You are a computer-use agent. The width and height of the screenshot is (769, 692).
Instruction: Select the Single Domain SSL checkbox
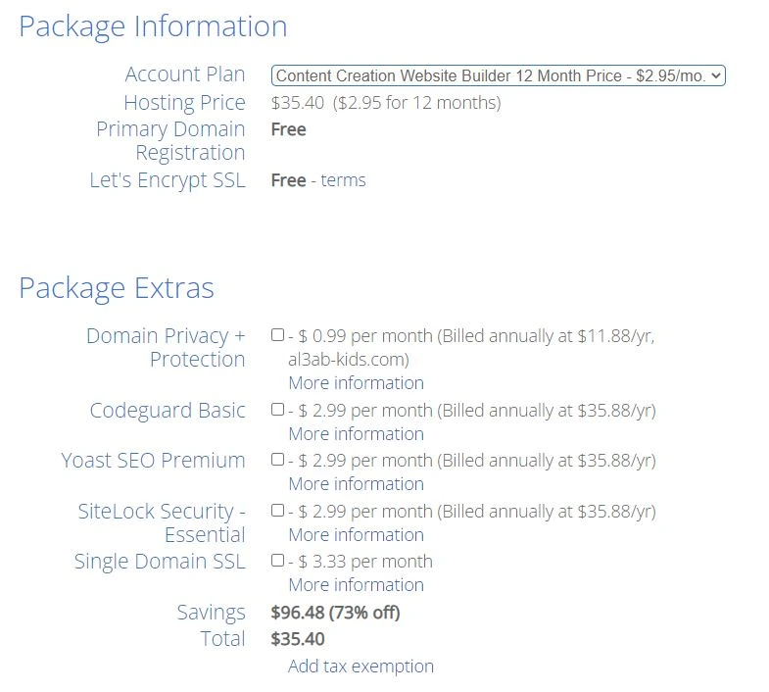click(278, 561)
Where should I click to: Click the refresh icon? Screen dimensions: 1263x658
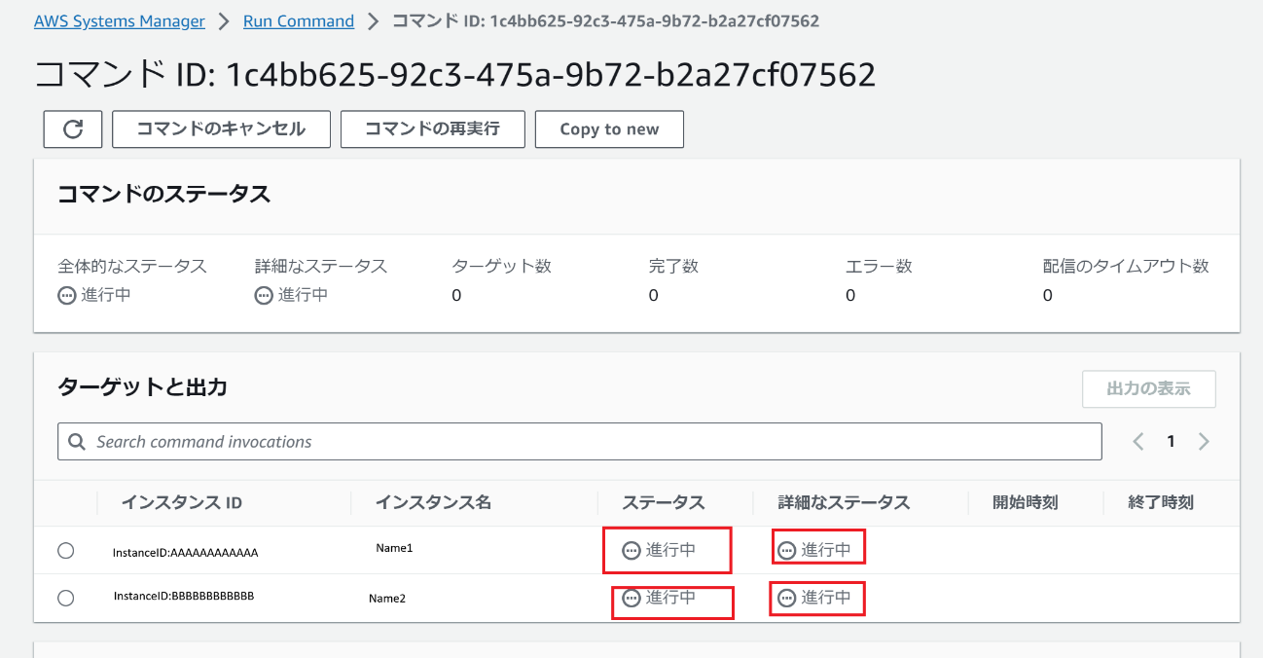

--

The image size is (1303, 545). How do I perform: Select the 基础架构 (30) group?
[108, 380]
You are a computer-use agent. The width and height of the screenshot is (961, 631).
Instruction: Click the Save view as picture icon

* WHAT IS REQUIRED *
Go back to the listing above and write out the lines starting at the one with "is (769, 692)." and ending at the one with "Where should I", inclusive, exactly and without pictures.

* COMPLETED EXERCISE *
You are a computer-use agent. The width and height of the screenshot is (769, 692).
Instruction: Select the Single Domain SSL checkbox
click(278, 561)
Where should I click to: Click the refresh icon? Screen dimensions: 1263x658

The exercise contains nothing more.